Question

Two versions of a strategy to solve the “10 largest trades on a given day in the NYSE” problem are given below:

Strategy a: Updating an unsorted output array:

         a.1. Let B be an array of size 10.

         a.2. Copy the first 10 trade values from A into B.

         a.3. Scan B to locate the smallest trade value L in it.

         a.4. Repeat steps a.4.1-a.4.3for each of the remaining (10 million ─ten) trade values in A:

                   a.4.1 Get the next trade value from A and compare it with L.

                   a.4.2 If L is larger or equal, do nothing

                   a.4.3 Otherwise

                            a.4.3.1 Replace L in B with this next trade value from A.

                            a.4.3 2 Scan B to locate the smallest trade value L in it.

         a.5 Output the trade values in B.

The second version maintains B in a sorted state so that the largest trade value in it could be directly located:

Strategy a’: Updating a sorted output array:

         a’.1. Let B be an array of size 10.

         a’.2. Copy the first 10 trade values from A into B.

         a’.3. sort B in ascending or descending order

         a’.4. Repeat steps 3b.4.1-3b.4.2for each of the remaining (10 million ─ten) trade values in A:

                   a’.4.1 Get the next trade value from A and compare it with the smallest value in B

                   a’.4.2 If the smallest value in B is larger or equal, do nothing

                   a’.4.3 Otherwise

                            a’.4.3.1 Replace the smallest value in B with this next trade value from A.

                            a’.4.3 2 sort B in the same order

         a’.4. Output the trade values in B.

Which version is more efficient?
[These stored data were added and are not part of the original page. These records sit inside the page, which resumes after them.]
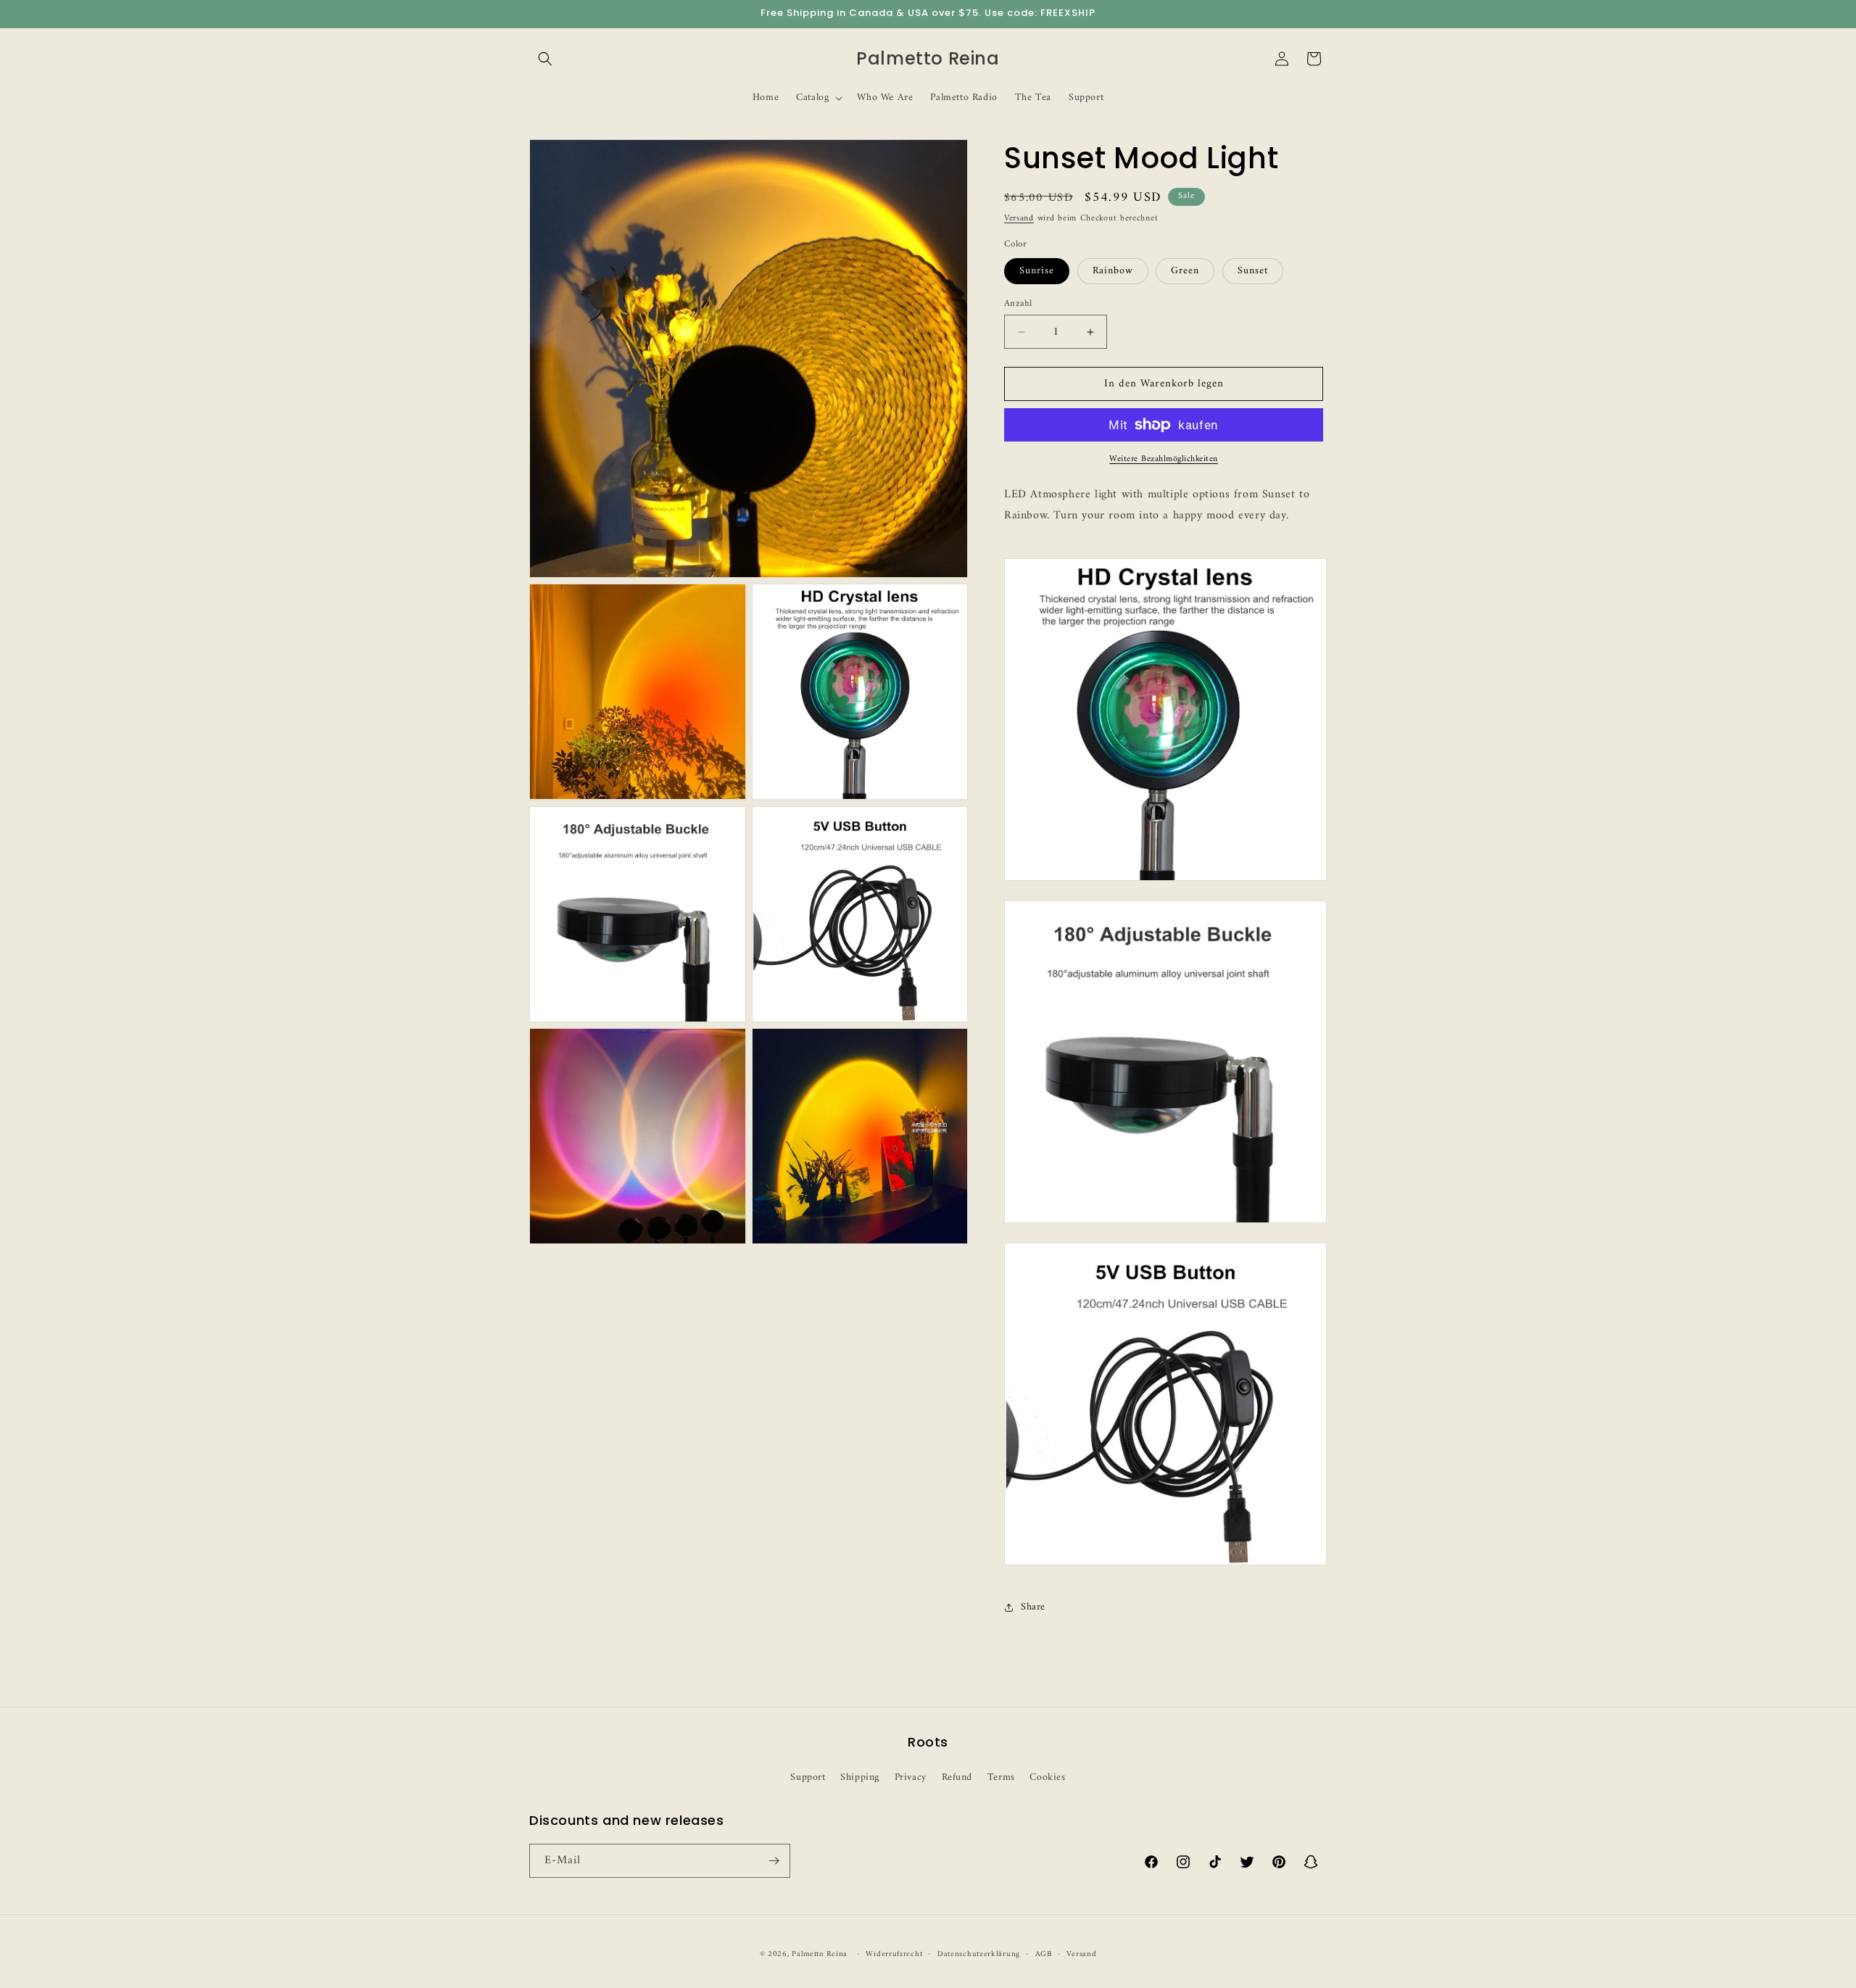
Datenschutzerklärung (978, 1954)
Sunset (1253, 271)
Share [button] (1033, 1607)
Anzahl (1018, 304)
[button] (545, 59)
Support (807, 1777)
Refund (957, 1777)
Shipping (859, 1777)
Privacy (911, 1777)
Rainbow (1113, 271)
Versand (1019, 218)
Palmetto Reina (820, 1954)
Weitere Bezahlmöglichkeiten (1163, 459)
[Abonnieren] (774, 1861)
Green (1185, 271)
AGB (1043, 1954)
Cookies (1047, 1777)
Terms (1001, 1777)
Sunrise (1036, 271)
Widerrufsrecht (894, 1954)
Circle one:         

Strategy a        Strategy a’      both are equally efficient

Provide a technical justification or argument (short and precise) to support your claim:

Answer 1

For strategy a.

As the size of the B array is 10,so step 3 will take O(10) complexity.which is constant.

In step 4,In worst case ,let's assume ,each time we have to replace the L with the current number from A array.

The size of Array A is 10 million,so we'll have to replace L each time in worst case and searching the number in array B take O(10) time.so total time complexity is O(10*(10 million)).

For strategy a'.

As the size of the B array is 10.If we assume sorting takes O(n(logn)) then step 3 will take O(10*log10) complexity.which is constant.

In step 4,In worst case ,let's assume ,each time we have to replace the L with the current number from A array.

The size of Array A is 10 million,so we'll have to replace L each time in worst case and searching the number in array B take O(1) time because in sorted array in increasing order always presents at first index then sorting takes O(10log10).so total time complexity is O(10log(10)*(10 million)).

So it's obvious that 10 < (10log10) so strategy a is more efficiently.